* What to produce *
How would you put this sentence from the text on U.S.–China tensions into Spanish: "“My prediction is that the global supply chain will slow even further in the months ahead,” Munster said."?

* Text section *
*** Begin section ***

Political tensions between the U.S. and China have worsened following House Speaker Nancy Pelosi’s visit to Taiwan. Loup funds co-founder Gene Munster says the development could cause a ripple effect in the tech sector.
Mutual Beneficiaries: The U.S. tech sector has benefited “considerably” over a decade-and-a-half from its close relationship with China (lowered costs, higher quality, reduced time to market and diversified production), Munster said.
China has also contributed to the demand for U.S. tech companies, he added.
Pelosi’s Taiwan visit, according to Munster, will accelerate the rift between the two countries.
What’s In Store? The U.S. and China are unlikely to engage in direct conflict over Pelosi’s visit to Taiwan, Munster said.
China’s response will likely be “slow, measured, and powerful,” and have consequences on the global economy, he said, adding that it will not cede its long-term goal of exerting full control over Taiwan.
China could add tariffs that impact Taiwan and U.S. trade, and systematically “slow its manufacturing engine,” Munster said.
Chinese companies that supply finished goods and parts globally could be asked to slow down production on the pretext of conserving energy, reducing pollution, or complying with COVID-19 controls, he said.
“My prediction is that the global supply chain will slow even further in the months ahead,” Munster said.
Moves Awaited: China, which has so far pursued economic prosperity to maintain political stability, could face the heat if its efforts to slow the global economy affect its own growth, Munster said. The U.S. may opt to stop with the current move, as it would have already sent the message that “escalation will yield consequences,” he added.
Price Action: The Technology Select Sector SPDR Fund XLK ended Tuesday down 0.71% at $142.89, according to Benzinga Pro data.

*** End section ***

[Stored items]

*** Begin section ***

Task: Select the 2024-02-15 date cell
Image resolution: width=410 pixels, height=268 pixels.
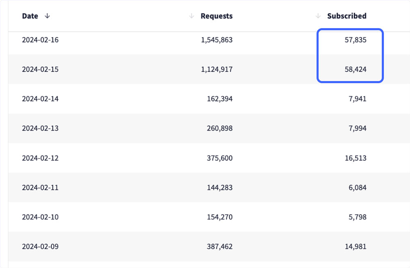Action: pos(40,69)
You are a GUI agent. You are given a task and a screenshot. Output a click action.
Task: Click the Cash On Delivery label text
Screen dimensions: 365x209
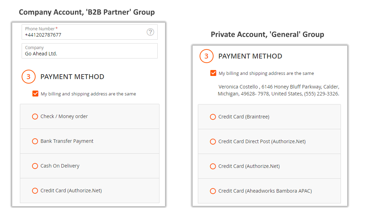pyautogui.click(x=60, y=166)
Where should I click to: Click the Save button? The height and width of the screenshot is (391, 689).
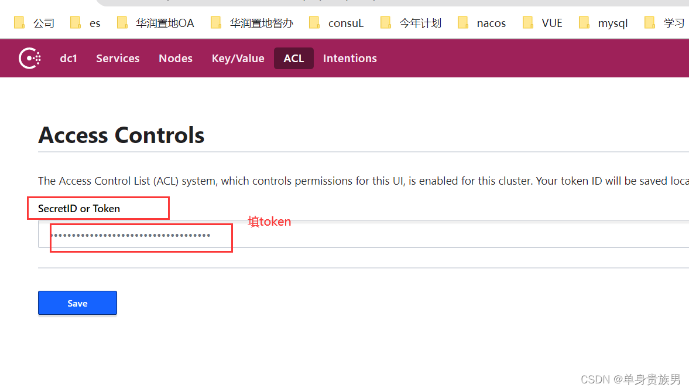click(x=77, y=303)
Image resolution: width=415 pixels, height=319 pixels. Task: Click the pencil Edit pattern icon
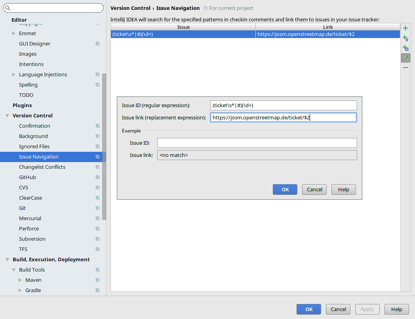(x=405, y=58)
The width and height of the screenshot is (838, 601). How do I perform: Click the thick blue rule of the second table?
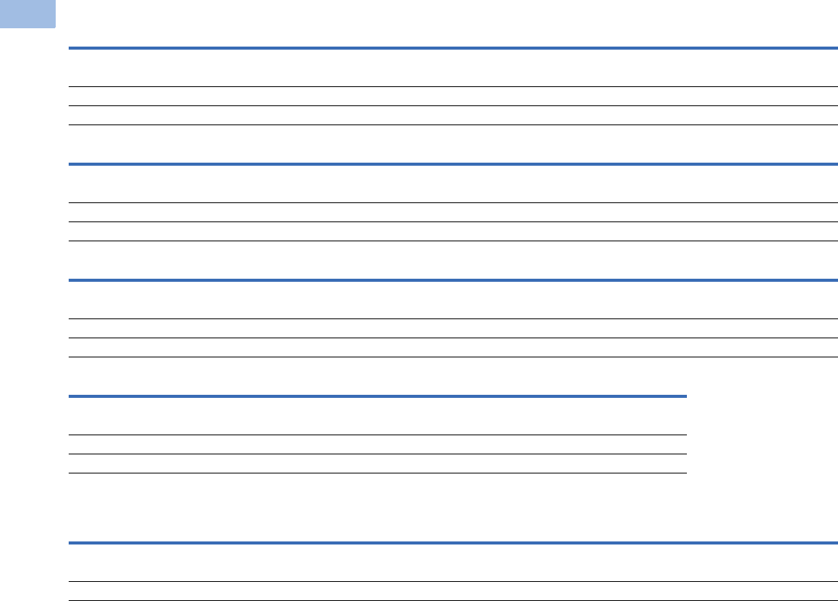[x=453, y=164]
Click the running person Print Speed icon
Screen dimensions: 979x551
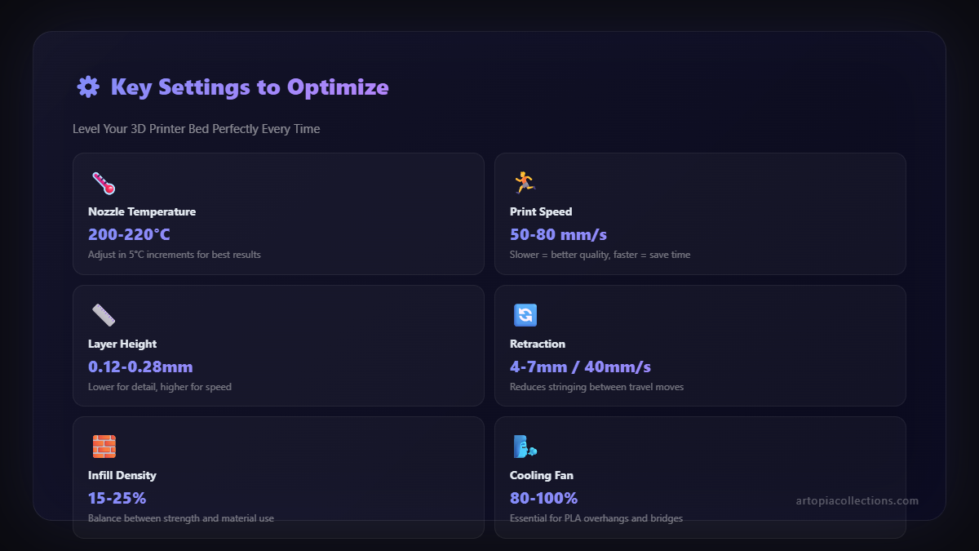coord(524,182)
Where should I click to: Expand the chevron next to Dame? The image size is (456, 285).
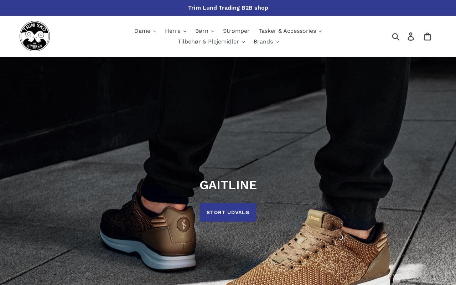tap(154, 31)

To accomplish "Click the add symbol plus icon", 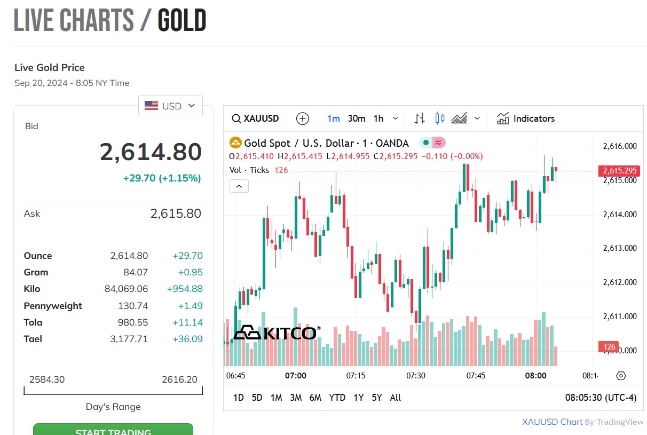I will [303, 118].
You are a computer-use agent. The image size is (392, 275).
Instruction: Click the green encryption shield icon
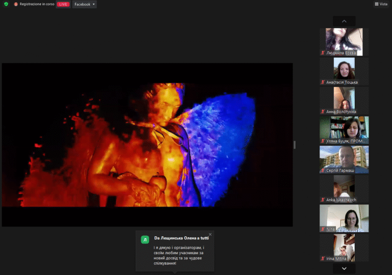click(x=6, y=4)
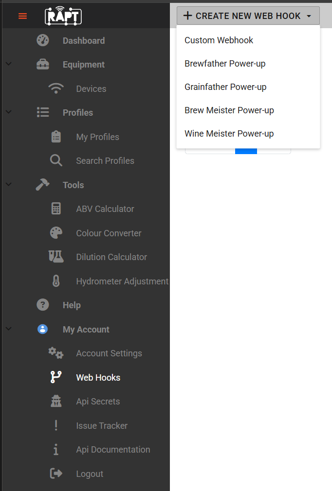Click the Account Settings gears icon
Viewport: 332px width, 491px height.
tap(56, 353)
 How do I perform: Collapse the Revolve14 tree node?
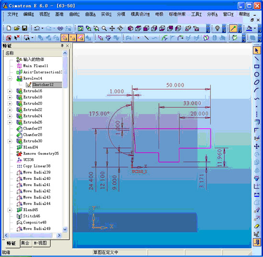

*** End section ***

* Result *
«Mi predicción es que la cadena de suministro global se ralentizará aún más en los próximos meses», dijo Munster.